Une dernière partie s’attache à décrypter les relations entre anticommunisme, antisémitisme, racisme et colonialisme. L’article de J. Batou a le mérite de disséquer et d’analyser de manière approfondie la relation étroite entre le anticommunisme et antisémitisme, un lien qui apparaît en filigrane tout au long de l’ouvrage. Son étude révèle les formes différentes revêtues par cette relation parfois contradictoire dans cinq pays européens. Le point commun entre ces cas semble être que l’anticommunisme fait appel aux clichés antisémites qui rencontrent l’écho le plus favorable dans l’opinion publique selon les circonstances spécifiques à chacun de ces pays.

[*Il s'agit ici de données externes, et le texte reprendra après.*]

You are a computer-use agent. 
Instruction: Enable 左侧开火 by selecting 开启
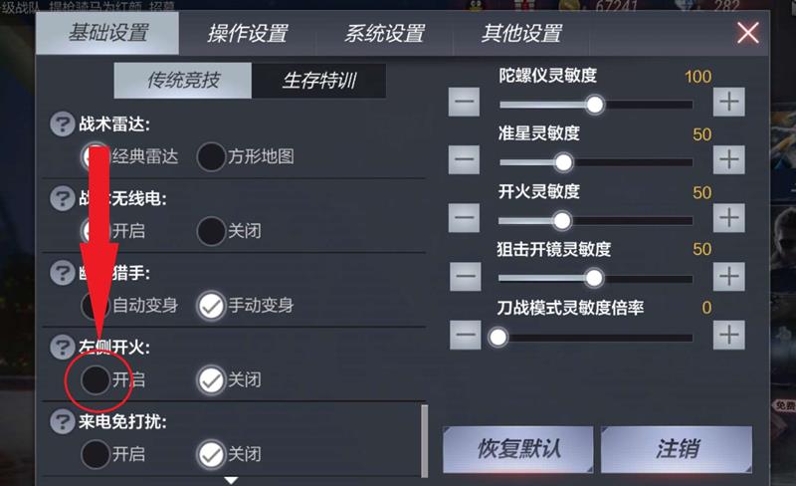96,379
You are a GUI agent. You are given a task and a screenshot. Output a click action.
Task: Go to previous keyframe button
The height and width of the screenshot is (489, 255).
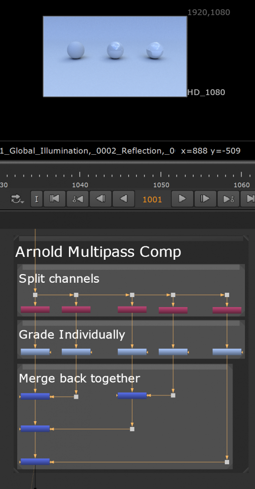click(x=78, y=199)
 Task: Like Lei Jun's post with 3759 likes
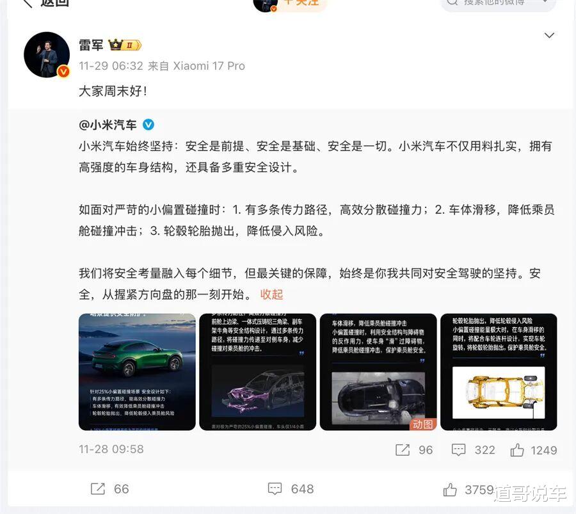tap(468, 490)
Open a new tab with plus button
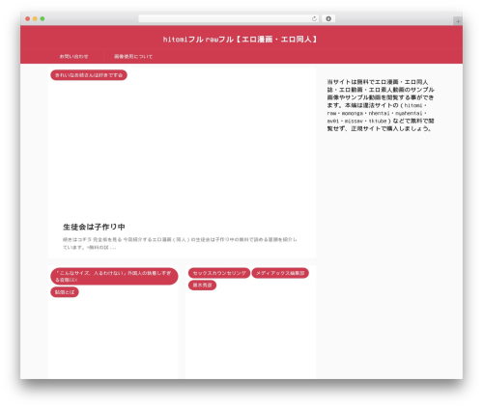483x408 pixels. 458,21
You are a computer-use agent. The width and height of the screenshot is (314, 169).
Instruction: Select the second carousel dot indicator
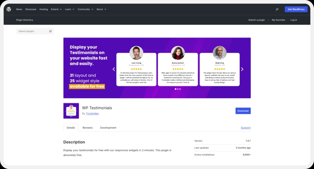178,89
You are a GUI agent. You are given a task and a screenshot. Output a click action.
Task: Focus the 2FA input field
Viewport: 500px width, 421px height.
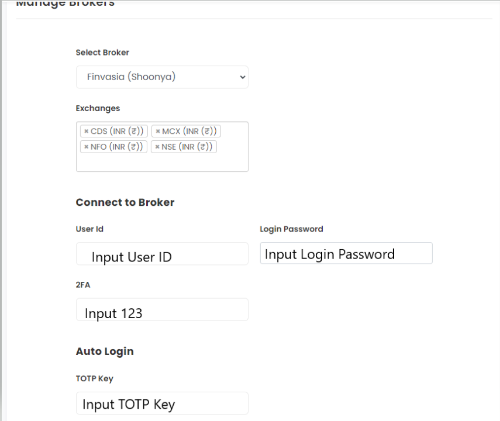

La contribution de W. McClellan tente quant à elle de sonder les liens entre l’anticommunisme et la question coloniale, alors que celle de S. Bott fournit une étude stimulante de l’instrumentalisation dont l’anticommunisme a fait l’objet de part et d’autre dans le cadre des relations économiques douteuses que la Suisse a entretenues avec l’Afrique du Sud sous le régime de l’Apartheid.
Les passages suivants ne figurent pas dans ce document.